TEST RELIABILITY AND VALIDITY
Tuesday, October 25, 2016 by David Bong
These are two of the most misunderstood terms in language testing. Both are very important in determining whether a particular test is appropriate in a given situation.
Simply stated, reliability means that if you give the same test to the same student s/he will get the same score. This is not easy to accomplish. For computer scored questions (items) in reading and listening, a test developer needs to conduct a statistical analysis of the items. This process is called psychometric analysis. The analysis is conducted on data from a number of test-takers, who ideally have a wide range of skill levels. If the item is a good one, the analysis will confirm that it consistently discerns the accurate level of the test taker. In other words, if it is an intermediate-low item, novice-level test takers will consistently get it wrong, and intermediate and above test takers will get it correct. The more consistently an item performs this way the better it is at differentiating the test taker’s language skill. The analysis will put each item on a spectrum from easy to hard. The result of that effort will show that not all intermediate-low items are created equal with some items at the same level being harder than others. That degree of difficulty within a level needs to be taken into account when building the test. A computer scored test that consists of a well laid out set of items that have been psychometrically identified as good items should be a highly reliable test of those skills.
Although there are some computer scored writing and speaking tests, generally creating a reliable test of speaking and writing requires very consistent human scoring. First of all, there need to be several raters scoring tests for there to be any way to measure the reliability of the rating. The degree of consistency of rating is determined by calculating what is called, “Inter-Rater Reliability” (IRR). In other words, how reliably consistent is the scoring among different raters. If the IRR is high, then the reliability of the test is high and you can rely on the test score to be accurate.

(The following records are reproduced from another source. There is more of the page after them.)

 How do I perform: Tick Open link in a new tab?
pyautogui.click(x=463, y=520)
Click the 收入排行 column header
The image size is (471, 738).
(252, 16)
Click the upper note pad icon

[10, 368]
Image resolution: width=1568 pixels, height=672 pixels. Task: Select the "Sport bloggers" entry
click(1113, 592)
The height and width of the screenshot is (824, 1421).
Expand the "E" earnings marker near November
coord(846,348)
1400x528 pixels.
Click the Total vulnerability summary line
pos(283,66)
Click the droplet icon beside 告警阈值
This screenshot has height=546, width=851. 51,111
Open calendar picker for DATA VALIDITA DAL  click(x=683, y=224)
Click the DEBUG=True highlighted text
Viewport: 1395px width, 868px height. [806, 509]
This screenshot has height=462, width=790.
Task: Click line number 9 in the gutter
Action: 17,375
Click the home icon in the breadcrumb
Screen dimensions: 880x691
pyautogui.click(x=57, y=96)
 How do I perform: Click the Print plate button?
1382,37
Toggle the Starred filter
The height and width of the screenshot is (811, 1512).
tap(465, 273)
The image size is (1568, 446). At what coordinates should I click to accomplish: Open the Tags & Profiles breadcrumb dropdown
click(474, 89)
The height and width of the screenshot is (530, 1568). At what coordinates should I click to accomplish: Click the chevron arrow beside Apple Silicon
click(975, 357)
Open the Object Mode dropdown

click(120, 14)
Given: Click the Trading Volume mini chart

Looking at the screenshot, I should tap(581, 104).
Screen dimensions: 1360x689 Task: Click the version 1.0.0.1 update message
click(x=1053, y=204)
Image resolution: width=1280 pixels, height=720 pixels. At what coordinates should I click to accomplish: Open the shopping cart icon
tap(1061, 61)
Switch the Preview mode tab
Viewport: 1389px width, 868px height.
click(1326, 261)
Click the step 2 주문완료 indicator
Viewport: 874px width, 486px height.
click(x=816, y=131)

Validity is a much less precise or scientific thing. Simply stated, a test is valid if it is measuring the appropriate things for the use it is being put to. If a teacher wants to know whether learners memorized their French vocabulary homework s/he would give them a set of questions about the homework. S/he wouldn’t ask them about the history of China. If you want to measure learners’ proficiency levels you should ask them real world questions that they haven’t specifically prepared for, at a variety of levels to see what they can really do with the language. This would be a valid approach to measuring a test taker’s ability to accomplish real-world tasks (=proficiency).